Wednesday 1 January 2014

New Year Drinkopoly

The date changed... WOOOOOOO! I'm gonna be a scrooge and let it be known that I don't really give much of a crap about New Year.

One of my new pet hates around this miraculous date change is the ever growing trend of what I like to call 'A year in the life of...' status updates. The 'I've had a shit year... here's a really depressing list' pity party and the 'I'm going to rub in your face all the great things that happened to me that have happened to most human beings since the dawn of man. Rub, rub, rub!' status's that add to the extreme bore-fest that is NYE.

Rant over...

So this year the hubby and I decided to blow it all off, submit to becoming the boring old married couple that we will inevitably become and... stay at home. We're so cool and rebellious its unreal.

The hubby made me schmancy steak with some schmancy wine, (curtesy of his schmancy clients at his schmancy new job. Thank you rich people!) and discovered that pear liqueur is far more hardcore than it sounds. We also discovered the wonders of Drinkopoly.

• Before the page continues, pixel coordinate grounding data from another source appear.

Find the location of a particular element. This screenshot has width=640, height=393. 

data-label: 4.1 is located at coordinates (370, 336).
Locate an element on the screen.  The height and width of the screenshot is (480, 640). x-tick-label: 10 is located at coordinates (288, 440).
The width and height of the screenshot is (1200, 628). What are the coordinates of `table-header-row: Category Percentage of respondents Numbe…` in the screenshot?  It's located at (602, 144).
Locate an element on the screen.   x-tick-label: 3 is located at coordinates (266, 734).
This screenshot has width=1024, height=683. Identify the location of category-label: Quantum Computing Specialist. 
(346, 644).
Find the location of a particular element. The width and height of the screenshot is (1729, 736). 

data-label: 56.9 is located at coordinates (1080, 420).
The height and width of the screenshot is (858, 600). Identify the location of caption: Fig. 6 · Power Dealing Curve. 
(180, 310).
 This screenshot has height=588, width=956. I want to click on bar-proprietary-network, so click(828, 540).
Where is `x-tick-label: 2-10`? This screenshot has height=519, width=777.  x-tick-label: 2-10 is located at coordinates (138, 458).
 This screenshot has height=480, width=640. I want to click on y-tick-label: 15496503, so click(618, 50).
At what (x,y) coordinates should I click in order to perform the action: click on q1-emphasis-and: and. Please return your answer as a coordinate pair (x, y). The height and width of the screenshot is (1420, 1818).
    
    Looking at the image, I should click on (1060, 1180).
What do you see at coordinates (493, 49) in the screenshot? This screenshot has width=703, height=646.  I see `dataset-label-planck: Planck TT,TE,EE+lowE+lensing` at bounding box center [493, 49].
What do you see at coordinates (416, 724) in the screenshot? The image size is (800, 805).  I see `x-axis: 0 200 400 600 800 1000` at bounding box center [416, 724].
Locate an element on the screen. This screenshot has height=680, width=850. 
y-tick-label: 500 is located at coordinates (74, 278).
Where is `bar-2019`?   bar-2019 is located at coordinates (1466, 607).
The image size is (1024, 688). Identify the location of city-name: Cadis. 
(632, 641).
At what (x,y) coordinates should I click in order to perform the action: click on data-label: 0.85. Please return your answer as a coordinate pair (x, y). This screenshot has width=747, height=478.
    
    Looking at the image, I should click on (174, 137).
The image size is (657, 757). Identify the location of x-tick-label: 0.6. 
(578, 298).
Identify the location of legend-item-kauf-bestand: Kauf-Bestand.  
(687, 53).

In the true style of a boring old married couple, at the ripe old age of 29, we played board games. But because we are so hardcore, at the youthful age of 29, we added sambucca to it...and rum...and beer... and schmancy wine. I'm sure that this idea is totally original and no bored student has ever considered playing Monopoly with booze but either way I have decided it makes it way more awesome. The hubby always wins at every game ever but at least this way he is forced to down entire bottles of beer and numerous shots while doing so (commencing evil laugh of joy).

Here are the rules we came up with:
- Drink every time you buy something
- Drink every time you land on someone else's property
- Drink every time you pass Go
- When you get a set down the rest of your drink
- and the best one ever as the hubby landed on it 4 times! Do a shot every time you land on Free Parking

I will now proceed to shuffle with lost, quite literally in my slippers, for the rest of the day. Happy New Year!... I have a date with a toilet.